Knowledge management information provider, publisher and conference organizer KMWorld recently unveiled its 2020 KMWorld 100 Companies That Matter in Knowledge Management. The 2020 KMWorld 100 outlines the top knowledge management solution and services providers and is assembled via input from editors, analysts, experts, and product end-users. Inclusion criteria is based on functionality, creativity, product innovation, and a history of demonstrated success with clients.
At Solutions Review, we track the solution providers that have the biggest impact on the mid-market and enterprise, As such, we’ve perused the complete 2020 KMWorld 100 report, available here, and segmented the vendors and tools that matter most in data integration.
Adlib
The Adlib Platform is a scalable solution that utilizes artificial intelligence, machine learning, and natural language processing to discover, cleanse, classify, and extract data from unstructured content.
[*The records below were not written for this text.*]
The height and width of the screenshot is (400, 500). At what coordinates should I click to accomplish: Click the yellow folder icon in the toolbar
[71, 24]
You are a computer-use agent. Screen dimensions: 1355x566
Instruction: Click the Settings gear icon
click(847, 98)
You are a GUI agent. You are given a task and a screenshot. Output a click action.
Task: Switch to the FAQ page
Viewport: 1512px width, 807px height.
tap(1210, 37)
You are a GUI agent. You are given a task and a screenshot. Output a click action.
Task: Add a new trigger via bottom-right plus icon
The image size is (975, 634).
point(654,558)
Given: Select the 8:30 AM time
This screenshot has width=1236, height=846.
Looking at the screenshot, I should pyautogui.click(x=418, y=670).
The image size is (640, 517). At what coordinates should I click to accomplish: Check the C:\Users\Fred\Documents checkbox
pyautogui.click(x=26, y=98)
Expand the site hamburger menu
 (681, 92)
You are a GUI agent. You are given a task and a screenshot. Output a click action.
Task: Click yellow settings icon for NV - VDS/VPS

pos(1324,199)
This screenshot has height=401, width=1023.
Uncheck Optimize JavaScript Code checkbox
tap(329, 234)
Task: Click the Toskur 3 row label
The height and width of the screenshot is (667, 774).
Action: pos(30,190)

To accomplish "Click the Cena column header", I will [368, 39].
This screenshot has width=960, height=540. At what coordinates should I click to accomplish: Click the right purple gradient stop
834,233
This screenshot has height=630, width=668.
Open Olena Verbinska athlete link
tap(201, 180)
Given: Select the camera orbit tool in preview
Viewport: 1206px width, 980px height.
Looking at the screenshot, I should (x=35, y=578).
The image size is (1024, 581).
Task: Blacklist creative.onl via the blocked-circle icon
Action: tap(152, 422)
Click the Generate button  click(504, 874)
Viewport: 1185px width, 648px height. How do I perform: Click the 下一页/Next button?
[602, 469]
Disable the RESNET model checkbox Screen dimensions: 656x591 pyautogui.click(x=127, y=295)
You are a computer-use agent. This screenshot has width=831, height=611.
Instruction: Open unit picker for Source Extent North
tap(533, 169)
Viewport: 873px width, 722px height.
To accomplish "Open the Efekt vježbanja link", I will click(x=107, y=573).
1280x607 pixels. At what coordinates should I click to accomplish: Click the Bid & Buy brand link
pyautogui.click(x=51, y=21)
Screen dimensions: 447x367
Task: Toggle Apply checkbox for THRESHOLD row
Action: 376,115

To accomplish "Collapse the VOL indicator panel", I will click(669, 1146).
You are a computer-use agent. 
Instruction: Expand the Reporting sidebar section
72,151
The product discoveres documents in more than 300 file formats from word processing, images, emails, spreadsheets, and other unstructured content and analyzes it to identify high-value data. Adlib integrates with multiple systems and automates the intelligent processing of digitally born or post-scan paper content.
IBM
IBM offers several distinct data integration tools in both on-prem and cloud deployments, and for virtually every enterprise use case. Its on-prem data integration suite features tools for traditional (replication and batch processing) and modern integration synchronization and data virtualization) requirements. IBM also offers a variety of prebuilt functions and connectors. The mega-vendor’s cloud integration product is widely considered one of the best in the marketplace, and additional functionality is coming in the months ahead.
MarkLogic
MarkLogic offers an operational and transactional enterprise NoSQL database that is designed to integrate, store, manage, and search for data. Organizations can ingest structured and unstructured data with a flexible data model that adapts to changing data. It also natively stores JSON, XML, text, and geospatial data. MarkLogic’s Universal Index enables users to search across all data, and APIs enable application development and deployment. The database has ACID transactions, scalability and elasticity, and certified security as well.
Microsoft
Microsoft offers its data integration functionality on-prem and in the cloud (via Integration Platform as a Service). The company’s traditional integration tool, SQL Server Integration Services (SSIS), is included inside the SQL Server DBMS platform. Microsoft also touts two cloud SaaS products: Azure Logic Apps and Microsoft Flow. Flow is ad hoc integrator-centric and included in the overarching Azure Logic Apps solution.
Qlik
The Qlik product suite features a range of data integration capabilities that span four distinct product lines. The flagship product is Qlik Replicate, a tool that replicates, synchronizes, distributes, consolidates, and ingests data across all major databases, data warehouses, and Hadoop. The portfolio of products is buoyed by Qlik Compose and Qlik Visibility. The provider also offers Qlik CloudBeam, an Integration Platform as a Service tool, which provides cloud-optimized data replication from all major on-prem sources to Amazon Web Services, Microsoft Azure, and Google Cloud.
SAS Software
SAS is the largest independent vendor in the data integration tools market. The provider offers its core capabilities via SAS Data Management, where data integration and quality tools are interwoven. It includes flexible query language support, metadata integration, push-down database processing, and various optimization and performance capabilities. The company’s data virtualization tool, Federation Server, enables advanced data masking and encryption that allows users to determine who’s authorized to view data.